- Poster presentation
- Open Access
P298: Underreporting of needlestick and sharps injuries at one tertiary care hospital in Saudi Arabia
Antimicrobial Resistance and Infection Controlvolume 2, Article number: P298 (2013)
Needlestick and sharp injuries (NSSI) represent a significant hazard for HCWs. The present study is the first to explore the magnitude and causes of underreporting of this type of occupational hazard at our institution.
To quantify the magnitude and causes of underreporting of needlestick and sharp injuries for the year 2011 and to identify and measure the gap between NSSI incidence rate reported through standard surveillance and that estimated from retrospective survey for the year 2011.
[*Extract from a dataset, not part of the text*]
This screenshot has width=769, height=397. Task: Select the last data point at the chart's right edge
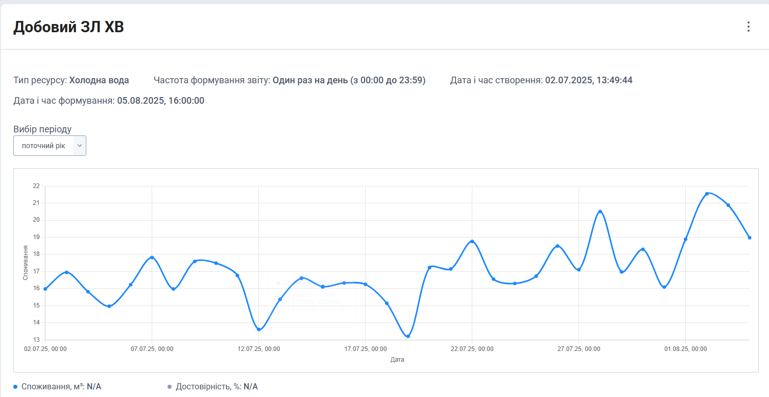click(x=749, y=238)
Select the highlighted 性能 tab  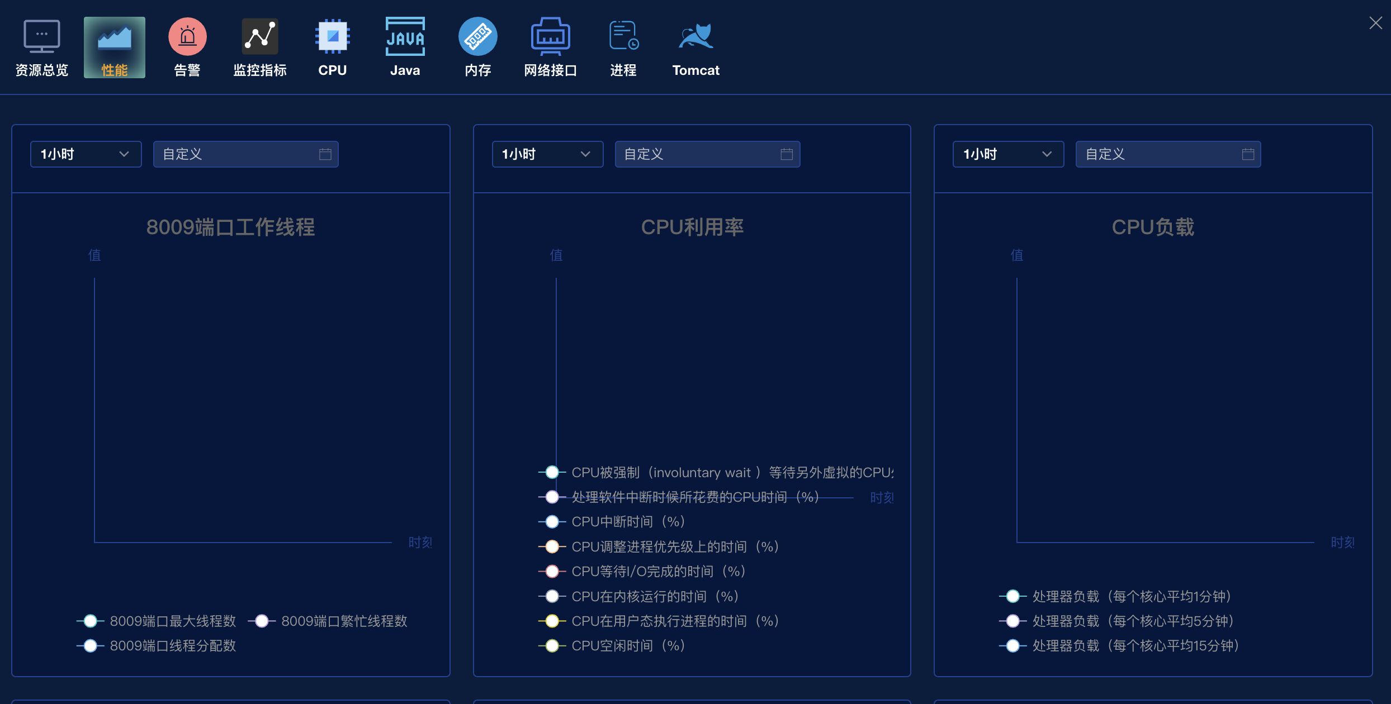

Two methods of data collections were used; standard surveillance of NSSIs and a cross-sectional retrospective survey among Healthcare professionals.
The questionnaire was designed and validated by study team and consisted in a number of 19 questions. We used a non-probability quota sampling of HCP stratified proportionally to size by job category and departments .
Data entry and analysis were done in Microsoft Excel .Statistical analysis included frequency distribution, calculation of rates, Chi-square and Fisher test with significance level at 0.05.
There was a number of 73 NSSI reported through standard surveillance during 2011. The rate of NSSI was 1.60/100 HCPs. The self-administered questionnaire was distributed to a number of 1320 HCP. The response rate was 75%. A percent of 5.1% among respondents sustained NSSI during 2011. The identified gap between standard surveillance and cross sectional retrospective survey was 3.2 fold difference. The top circumstances in which injuries had occurred were: during needle disposal, during a medical procedure, during recapping the needle and, during surgery.
Only 72.5% of NSSIs had been reported. The reasons for not reporting the injury were: perception of low risk of infection, lack of time, fear of consequences, too much paper to fill or reporting purposes.
The level of underreporting was around 27%.The causes of underreporting were perception of low risk of infection, lack of time and fear of consequences. The incidence rate of NSSI estimated by the cross sectional retrospective survey was 3.2 fold higher compared to that identified by standard surveillance.